Bandiere come Antognoni e Totti sono esempi da seguire: “Le bandiere nel mondo del pallone ci sono state, ci sono e ci saranno. Penso ad Antognoni, ma anche a Del Piero o Totti. Nel calcio moderno è sempre più difficile, ma sono questi giocatori che dimostrano che il calcio non è un lavoro ma una gran bella passione”. Tante partite brutte quest’anno: “Se potessi cancellarne qualcuna direi, il ritorno dei sedicesimi di finale di Europa League contro il Borussia Monchengladbach e quella contro la Lazio del girone d’andata (3-1 per i biancocelesti, ndr). Quella più bella? “Sarò banale, ma dico la vittoria contro la Juventus qui al Franchi”. Tocco si o tocco no sul cross di Badelj? “Mi sarebbe piaciuto, diciamo però che ho contribuito un pochino al bene della squadra. Poi vorrei ricordare anche un’altra gara, quella col Napoli, prima della sosta invernale, perché abbiamo avuto la forza di cancellare il vantaggio degli azzurri ribaltando la prospettiva. Peccato solo per quel rigore quasi allo scadere. Quella è stata una sfida simbolo carattere e voglia dimostrata. Il giocatore del Napoli che più mi ha stupito? Dovendone indicare uno dico Mertens, ma il tandem Callejon-Insigne ha dimostrato di saper essere diabolico”.

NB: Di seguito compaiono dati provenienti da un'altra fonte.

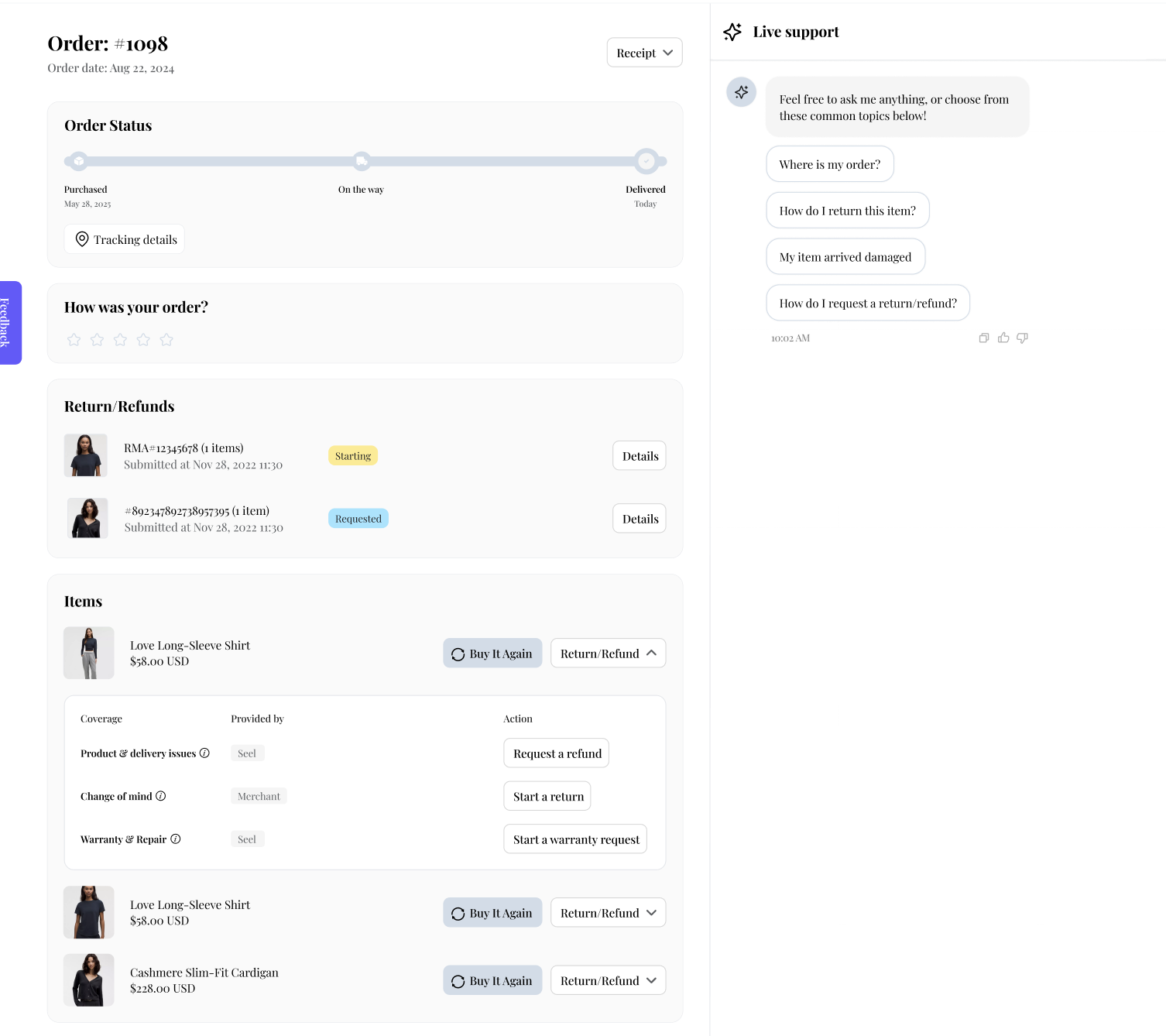Viewport: 1166px width, 1036px height.
Task: Collapse the first item's Return/Refund panel
Action: point(608,654)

La rivelazione della Serie A è l’Atalanta: “Se mi si nomina l’Atalanta penso al Manchester United: conta il gioco del gruppo non quello dei singoli. Hanno fatto talmente bene che si sono qualificati in Europa”.
L’idolo di sempre: “Senza dubbio Kakà”. L’avversario più difficile da superare: “Il terzino sinistro del Monchengladbach, Wendt. E’ stato difficile attaccarlo e mi ha creato un sacco di problemi quando invece ero io a dover difendere. In Italia tra i più pericolosi c’è Alex Sandro”. Le qualità ci sono ma Chiesa non si sente arrivato: “Devo ancora lavorare tanto. Per essere al top c’è da migliorare nella tenuta in campo e anche nella resistenza. Carattere? A volte mi arrabbio tanto in campo. E’ vero, ma è tutto figlio della voglia matta di vincere sempre”.
Sul prossimo allenatore della Fiorentina: “Pioli a Mazzarri? Sì, sono tutti allenatori di caratura internazionale. Sousa? Di lui mi resta l’idea che ho sempre avuto, di una bravissima persona con idee calcistiche importanti. Per me è un po’ un padre putativo perché ha sempre creduto in me fin dal ritiro di Moena. E mi ha sostenuto pure durante la stagione, con la continuità di gioco”. Ruolo: “Posso giocare in un centrocampo a 5 sulla fascia, come esterno in un attacco a 3, a destra e a sinistra”. Infine l’ultimo sogno sarebbe l’Europeo Under 21: “Sì, e già che ci siamo pure vincerlo, perché sono convinto che ce la possiamo fare”.